As various parcels of land are developed to create residential neighborhoods, shopping centers, and the like, pervious land covers like vegetation and undisturbed soil are replaced with impervious land covers, such as pavement and rooftops. These impervious surfaces prevent the natural infiltration of precipitation and result in increased storm water runoff. As storm water runoff flows off of a developed location and ultimately to a stream or other body of water, it can physically cause erosion and move soil particles, as well as dissolve and transport chemicals from the land surface to the body of water.
The U.S. Environmental Protection Agency (EPA) and state departments of natural resources/environmental protection are concerned with nonpoint source (NPS) pollution. NPS pollution is that component of water pollution that comes from the transport of materials on the land surface to a receiving stream via storm water runoff.

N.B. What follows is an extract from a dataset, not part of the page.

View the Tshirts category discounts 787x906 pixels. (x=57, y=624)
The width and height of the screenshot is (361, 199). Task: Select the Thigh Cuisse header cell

With NPS pollution, there may be multiple pollutants that come from multiple surface locations under the jurisdiction of multiple landowners. One of these NPS pollutants is sediment. Sediment can be generated from the land surface over which the storm water runoff travels as well as from the bed of the stream channel through which the water is transported. Nonpoint source pollutants are responsible for many stream segments not meeting their water quality criteria.
The EPA now requires post-construction controls under its National Pollutant Discharge Elimination System (NPDES) Phase II storm water requirements. Post-construction controls, as incorporated into municipal ordinances and frequently called best management practices (BMPs), often require the location of buffer strips or stream buffers between the development and the stream in an effort to slow down and allow infiltration of the runoff before it reaches the stream, in addition to allowing sediment to drop out. The mechanism for this reduction in velocity is the hydraulic roughness of the vegetative cover of the buffer as the water travels in the form of overland flow. However, the storm water runoff from a development, even as small as a parking lot, often exits the development at a single concentrated location. There is thus no opportunity to take advantage of the benefits of overland flow and the resulting infiltration.
Stream buffers are among the very popular BMPs. With a stream buffer, a strip of land along a stream is precluded from development. With development, there are two major impacts. The first impact is the generation of additional volume of storm water runoff because of the increase in impervious surfaces. The second impact is the increase in NPS pollutants (e.g., sediment, nutrients, petroleum products, heavy metals) that results from the activities associated with development. The role of stream buffers is to slow the velocity of flow in order to physically allow solid materials to settle out and to increase storm water infiltration. Infiltration into the subsurface promotes “treatment” within the soil matrix. Infiltration results in less water arriving at the stream from the surface and reduces the potential for stream erosion with its many subsequent problems.
The expected performance of a buffer is associated with the expected condition of overland flow—slow, shallow flow that occurs over a large surface area. As overland flow progresses from higher to lower locations, the natural topography helps to concentrate flow into larger and larger channels with subsequent increases in velocity. The result of the concentration is the reduction in sedimentation and infiltration and the production of gullies downstream of any kind of storm water discharge location.
In order to make the requirement for buffers more acceptable, EPA documents tout buffers as linear parks, within the continuum from wooded areas adjacent to a stream through a brushy section, and linking to the grassed areas often associated with developed land. These natural areas could potentially increase property values and make up for the lost development areas. A linear park might be provided with walking paths, or such paths might develop organically from use by landowners and neighbors. Unfortunately, paths would exacerbate the natural process of flow concentration that short circuits the performance of the buffers.
What is needed, then, is a mechanism to return concentrated storm water runoff to the distributed overland flow condition to promote sedimentation and infiltration in compliance with EPA requirements and intentions. Increased sedimentation and infiltration will improve the effectiveness of buffers, even as paths help to make buffers more publically acceptable. Effective storm water management also prevents the destructive and costly impacts of gully and stream bank erosion, both of which can undermine expensive infrastructure. To accomplish this redistribution, a device is needed that introduces enough headloss to slow down the water and then allows it to spread out.
Current practice for managing concentrated flow, as from a parking lot, is to line the initial portion of the receiving vegetated channels with riprap or related products. The roughness of the riprap induces headlosses and armors the drainage channel to reduce erosion as the water travels to a stream, but does not serve to promote infiltration or sediment settling. Much opportunity remains for storm water management devices in order to service these regulatory drivers, even as the requirements become more stringent and more broadly applicable.